Le 6 juillet, à Genève (Suissse), le Conseil des droits de l'homme, qui succède à la Commission des droits de l'homme des Nations unies, a adopté lors d'une ''session spéciale'' par 29 voix pour, 11 contre et cinq abstentions une résolution proposée par l'Organisation de la conférence islamique (OIC).
Ce texte critique les opérations militaires israéliennes dans les territoires en réponse à l'attaque du 25 juin contre une base militaire israélienne au cours de laquelle deux soldats israéliens sont mort et un troisième kidnappé. Il les qualifie de violations du droit international, notamment des conventions de Genève.
La Ligue anti-diffamation (ADL) a estimé prévisible ce vote de la résolution du Conseil onusien des droits de l'homme condamnant les opérations militaires israéliennes à Gaza et donnant une autorisation une autorisation.
Son président Abraham H. Foxman a déclaré : ''Cette résolution présente une vue biaisée du conflit actuel en décrivant les Palestiniens comme les victimes et en ignorant les provocations terroristes, notamment les roquettes lancées quasi-quotidennement contre les villes israéliennes, ce qui a rendu nécessaire les opérations à Gaza.

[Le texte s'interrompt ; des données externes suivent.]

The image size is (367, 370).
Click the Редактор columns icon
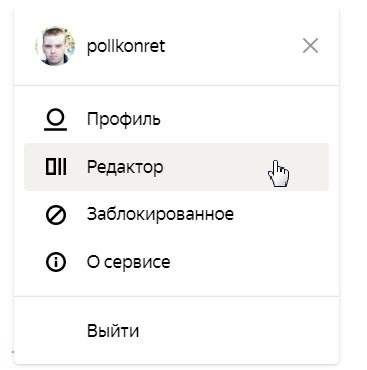56,167
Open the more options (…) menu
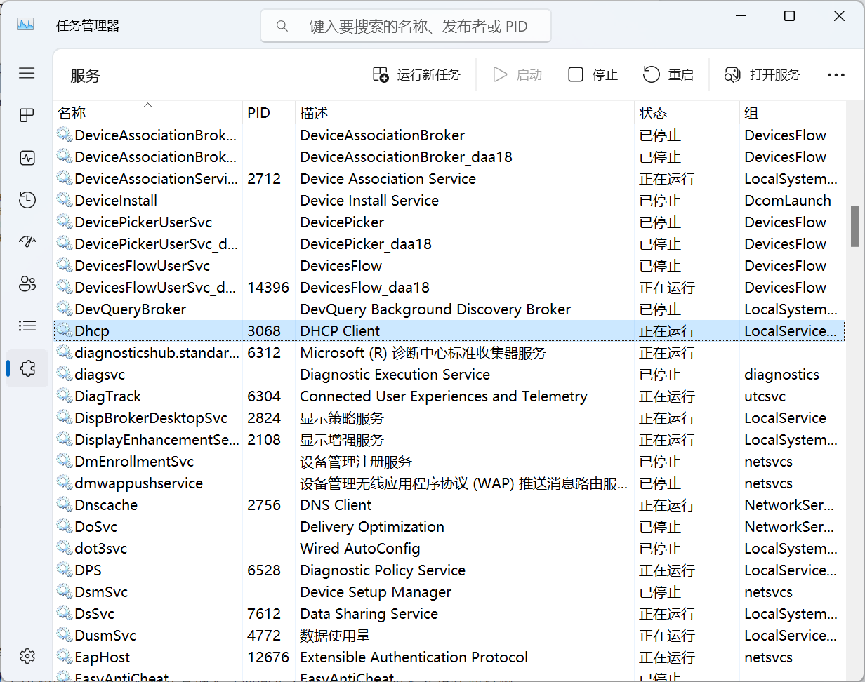This screenshot has height=682, width=865. [x=835, y=74]
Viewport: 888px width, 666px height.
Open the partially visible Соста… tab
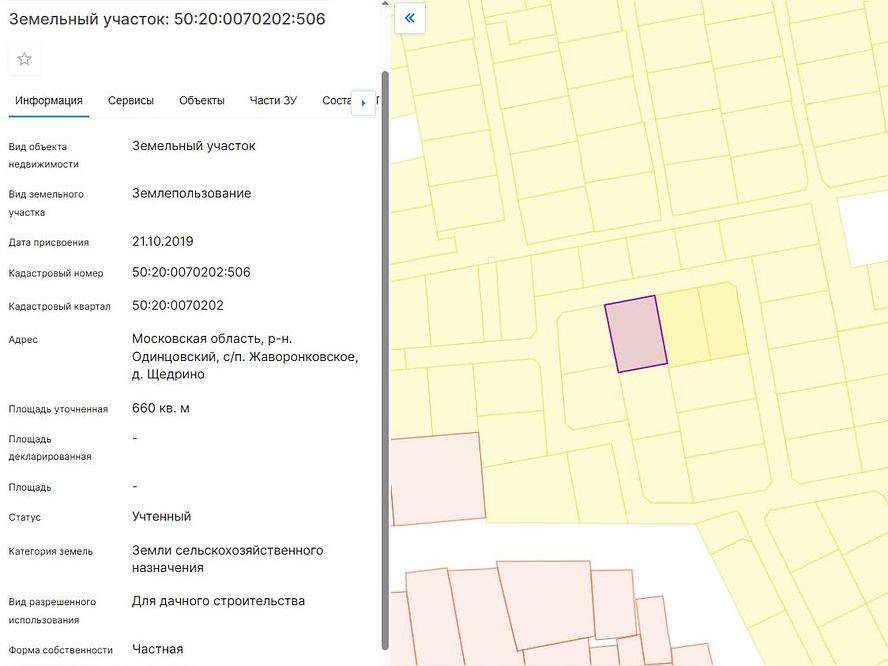335,100
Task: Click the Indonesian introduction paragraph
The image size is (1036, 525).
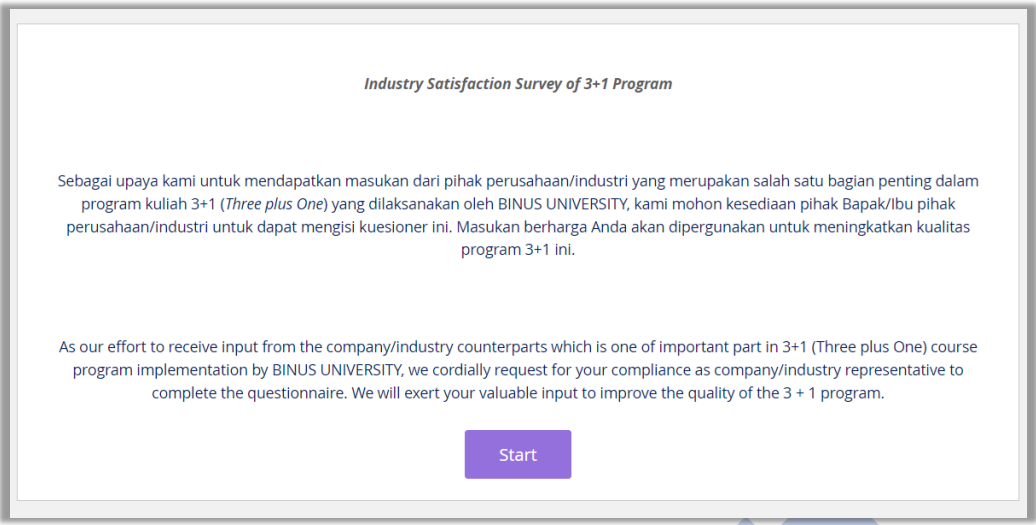Action: pyautogui.click(x=518, y=215)
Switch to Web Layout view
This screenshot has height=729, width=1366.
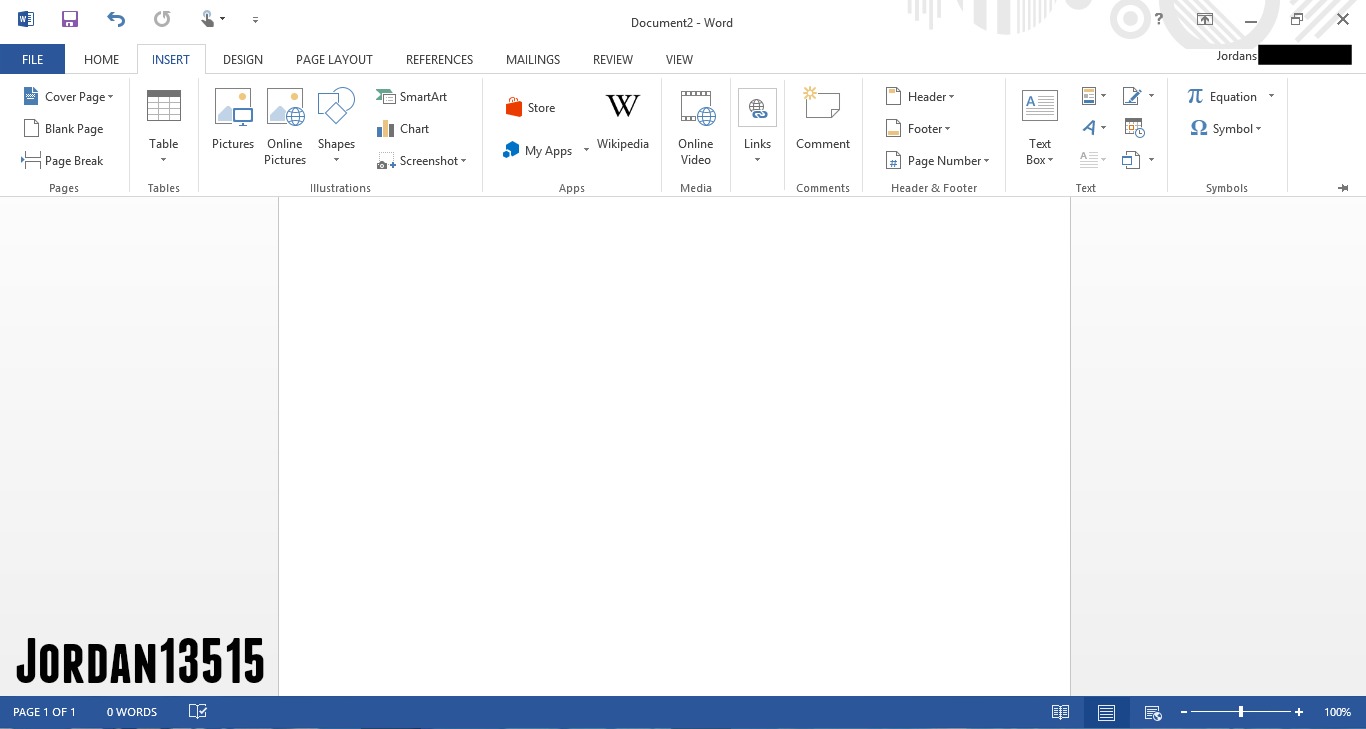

Le gouvernement dirigé par le Hamas a choisi le terrorisme, plus de terrorisme, en exprimant son soutien aux actions de leur ''aile militaire''. Le vote de cette résolution et la tentative d'établir un ordre du jour permanent sur l'Etat d'Israël à chaque session révèle que ce nouveau Conseil est doté d'un préjugé important contre cet Etat comme par le passé. L'ADL a salué le Canada, la République tchèque, la Finlance, la France, l'Allemagne, le Japon, les Pays-Bas, la Pologne, la Roumanie, l'Ukraine et le Royaume-Uni qui ont voté contre ce texte''.